In Laos ist das Schutzgebiet Nakai-Nam Theun mit 3.500 Quadratkilometern Fläche eines der letzten großen zusammenhängenden Waldgebiete in Südost-Asien. Es beherbergt zahlreiche endemische und stark bedrohte Arten. Hier leben der Nördliche (Nomascus leucogenys) und der Südliche Weißwangen-Schopfgibbons (Nomascus siki). „Project Anoulak“ bietet Hilfe für die seltenen Tierarten in Laos. Um die Wilderei zu reduzieren, patrouillieren in sorgsam ausgewählten Bereichen 24 ausgebildete Ranger durch den Wald, die durch die lokale Regierungsbehörde unterstützt werden.

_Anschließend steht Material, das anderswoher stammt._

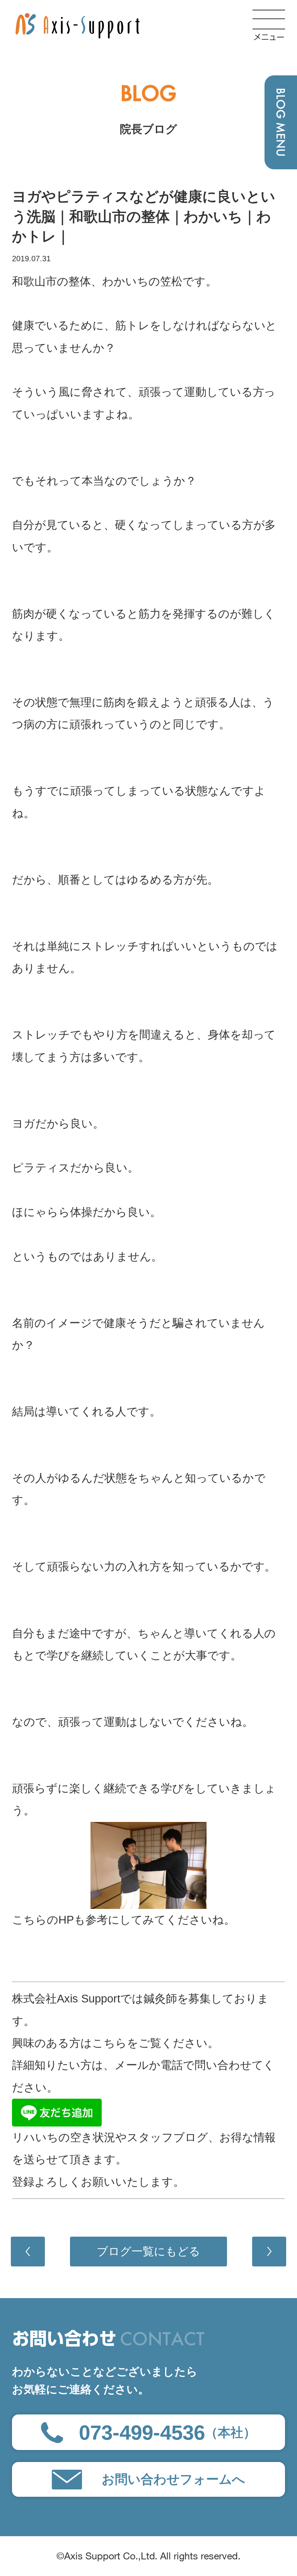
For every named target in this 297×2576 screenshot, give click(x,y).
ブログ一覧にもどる (148, 2251)
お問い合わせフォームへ (173, 2479)
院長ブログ (148, 129)
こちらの (35, 1920)
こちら (109, 2043)
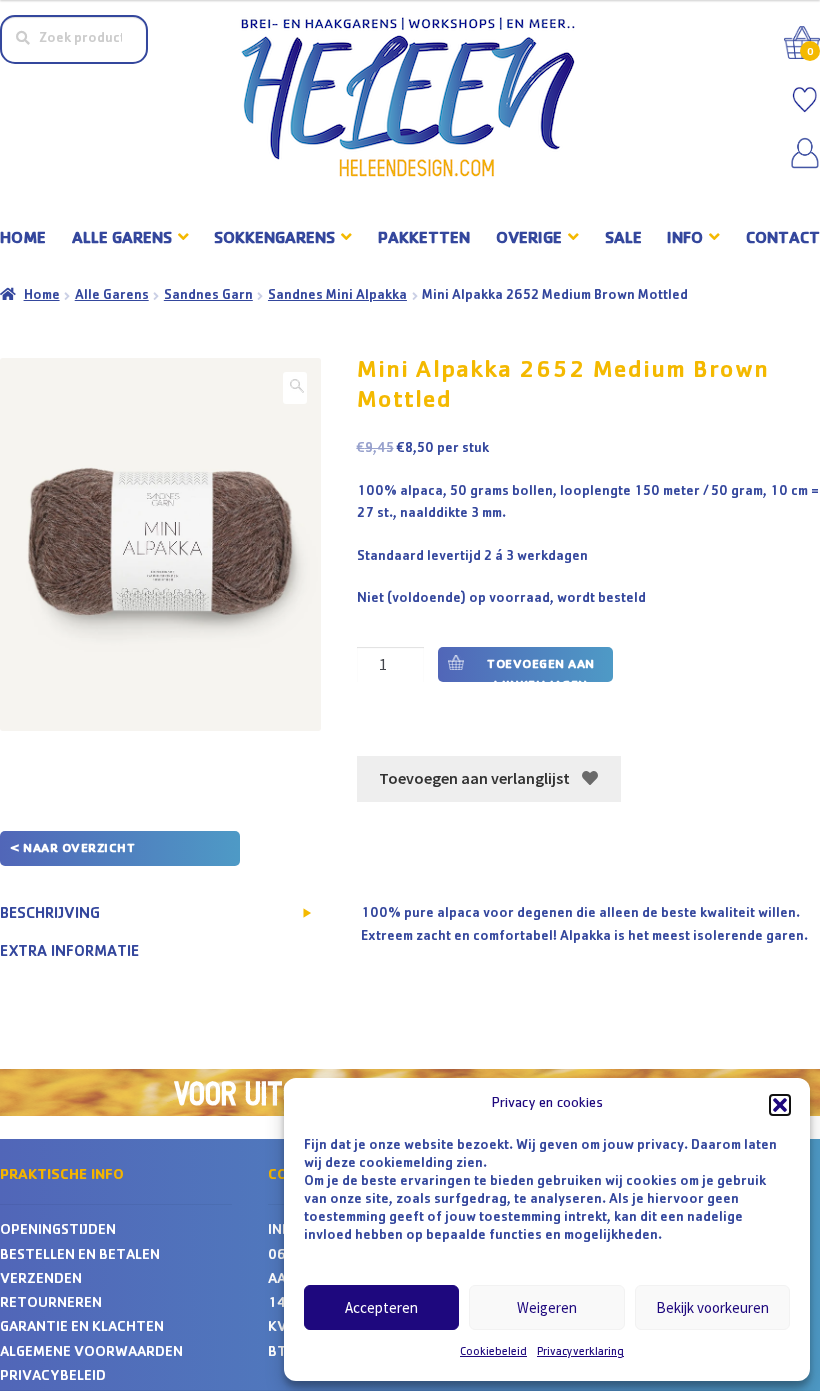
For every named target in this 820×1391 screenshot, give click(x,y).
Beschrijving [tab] (50, 915)
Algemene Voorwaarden (91, 1353)
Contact (783, 239)
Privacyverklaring (580, 1353)
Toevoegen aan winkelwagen (541, 670)
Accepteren (381, 1307)
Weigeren (547, 1307)
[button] (780, 1105)
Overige (529, 239)
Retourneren (51, 1304)
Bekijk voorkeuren (712, 1307)
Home (23, 239)
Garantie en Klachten (82, 1328)
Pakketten (424, 239)
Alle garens (122, 239)
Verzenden (41, 1280)
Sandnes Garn (208, 296)
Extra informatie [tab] (69, 953)
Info (685, 239)
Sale (623, 239)
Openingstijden (58, 1231)
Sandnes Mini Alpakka (337, 296)
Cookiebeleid (493, 1353)
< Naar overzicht (72, 849)
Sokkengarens (274, 239)
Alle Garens (112, 296)
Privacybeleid (53, 1377)
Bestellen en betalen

Kon Plong, Vietnam – Gelbwangen-Schopfgibbons

In Zentralvietnam leben noch etwa 800 der bedrohten Nördlichen Gelbwangen-Schopfgibbons (Nomascus annamensis). Hier ist es das Ziel, den Lebensraum der Gibbons großflächig unter Schutz zu stellen und so ein Überleben dieser Art dauerhaft zu sichern. Deshalb sollen zwei bestehende Schutzgebiete miteinander verbunden werden und ein weiteres großes und bislang weitgehend unerforschtes Waldgebiet angefügt werden. Als Ergebnis soll ein Gibbon-Schutzgebiet von über 120.000 Hektar Fläche entstehen.

Singende Kletterer

Gibbons leben in monogamen Familienstrukturen. Durch weittragende Gesänge grenzen die Paare bzw. Familien ihre Reviere im dichten Regenwald voneinander ab. Auf dem Boden sind sie selten zu finden und bewegen sich dann wie Menschen im aufrechten Gang fort. Das sind auf den ersten Blick einige Parallelen zu uns und dennoch haben Gibbons ein Imageproblem. Durch ihre geringe Körpergröße, die langen Arme und ihre versteckte Lebensweise in den Baumwipfeln werden sie von Laien nicht als Menschenaffen erkannt und von der Öffentlichkeit kaum wahrgenommen.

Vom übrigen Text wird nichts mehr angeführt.